Тихон только что наклеил новые номера на инкварто и октаво, обозначенные в старой описи под номером 473: «Филозофия Францыско Бакона на англинском языке в трех томах»; под номером 308: «Медитацион де прима филозофии чрез Декартес на голанском языке»; под номером 532: «Математикал элеманс натураль филозофии через Исака Нефтона». Ставя книги на полку, в глубине ее ощупал он и вытащил завалившееся очень ветхое, изъеденное мышами октаво под номером 461: «Лионардо Давинчи, трактат о живописном письме на немецком языке». Это был первый, изданный в Амстердаме в 1582 году немецкий перевод «Trattato della pittura». В книгу отдельным листком вложен был гравированный на дереве портрет Леонардо. Тихон вглядывался в странное, чуждое и вместе с тем как будто знакомое, в незапамятном сне виденное лицо и думал, что, верно, у Симона Мага, летавшего по воздуху, было такое же точно лицо.

Голоса в соседней комнате стали раздаваться громче. Брюс о чем-то спорил с Глюком. Они говорили по-немецки. Тихон выучился этому языку у пастора. Несколько отдельных слов поразили его, и он с любопытством прислушался, все еще держа в руках книгу Леонардо.

– Как же вы не видите, достопочтенный, что Ньютон был не в здравом уме, когда писал свои комментарии к Апокалипсису? – говорил Брюс. – Он, впрочем, в этом и сам признается в письме к Бентлею от 13 сентября 1693 года: «Я потерял связь своих мыслей и не чувствую прежней твердости рассудка», – попросту, значит, рехнулся.

– Ваше превосходительство, я желал бы лучше быть сумасшедшим с Ньютоном, чем здравомыслящим со всей остальною двуногою тварью! – воскликнул Глюк и залпом выпил стакан.

– О вкусах не спорят, любезный пастор, – продолжал Яков Вилимович, засмеявшись сухим, резким, точно деревянным, смехом, – но вот что всего любопытнее: в то самое время, когда сэр Исаак Ньютон сочинял свои комментарии, на другом конце мира, именно здесь, у нас, в Московии, дикие изуверы, которых называют раскольниками, сочинили тоже свои комментарии к Апокалипсису и пришли почти к таким же выводам, как Ньютон. Ожидая со дня на день кончины мира и второго пришествия, одни из них ложатся в гробы и сами себя отпевают, другие сжигаются. Их за то гонят и преследуют; а я сказал бы об этих несчастных словами философа Лейбница: «Я не люблю трагических событий и желал бы, чтобы всем на свете жилось хорошо; что же касается заблуждения тех, которые спокойно ждут кончины мира, то оно мне кажется совсем невинным». Так вот что, говорю я, всего любопытнее: в этих апокалиптических бреднях крайний Запад сходится с крайним Востоком и величайшее просвещение – с величайшим невежеством, что, действительно, могло бы, пожалуй, внушить мысль, что конец мира приближается и что все мы скоро отправимся к черту!..

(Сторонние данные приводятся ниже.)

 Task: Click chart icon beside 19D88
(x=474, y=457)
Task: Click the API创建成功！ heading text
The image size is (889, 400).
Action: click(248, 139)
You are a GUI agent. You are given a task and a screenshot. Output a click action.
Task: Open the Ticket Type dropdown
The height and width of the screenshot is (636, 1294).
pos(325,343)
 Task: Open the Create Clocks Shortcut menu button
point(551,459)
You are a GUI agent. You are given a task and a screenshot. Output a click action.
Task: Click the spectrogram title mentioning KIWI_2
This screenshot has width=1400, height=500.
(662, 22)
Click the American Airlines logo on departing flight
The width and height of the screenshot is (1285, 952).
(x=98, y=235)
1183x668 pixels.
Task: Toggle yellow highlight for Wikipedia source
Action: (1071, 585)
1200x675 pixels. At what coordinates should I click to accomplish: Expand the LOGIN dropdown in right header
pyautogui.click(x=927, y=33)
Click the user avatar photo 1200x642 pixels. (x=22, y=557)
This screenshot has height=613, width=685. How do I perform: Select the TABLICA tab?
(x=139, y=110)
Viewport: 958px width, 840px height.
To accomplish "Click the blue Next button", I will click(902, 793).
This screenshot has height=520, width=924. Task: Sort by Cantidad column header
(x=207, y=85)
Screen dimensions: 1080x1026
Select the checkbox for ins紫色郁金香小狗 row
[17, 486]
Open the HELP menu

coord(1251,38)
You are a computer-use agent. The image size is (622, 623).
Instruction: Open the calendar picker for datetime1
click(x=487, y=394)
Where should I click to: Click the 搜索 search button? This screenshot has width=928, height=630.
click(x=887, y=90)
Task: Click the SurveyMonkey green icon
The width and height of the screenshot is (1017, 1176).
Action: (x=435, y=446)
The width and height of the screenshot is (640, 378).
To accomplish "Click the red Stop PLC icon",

Он опять засмеялся своим резким, деревянным смехом и прибавил что-то, чего не расслышал Тихон, должно быть, очень вольнодумное, потому что Глюк, у которого, как всегда в конце ужина, парик съехал на сторону и в голове шумело, вдруг яростно вскочил, отодвинул стул и хотел выбежать из комнаты. Но Яков Вилимович удержал и успокоил его несколькими добрыми словами. Брюс был единственным покровителем Глюка. Он уважал и любил его за бескорыстную любовь к науке. Но, будучи скептиком и даже, как утверждали многие, совершенным атеистом, не мог видеть бедного пастора, этого «Донкишота астрономии», чтобы не подразнить его и не посмеяться над злополучными комментариями к Апокалипсису, над примирением науки с верою. Брюс полагал, что надо выбрать одно из двух – или веру без науки, или науку без веры.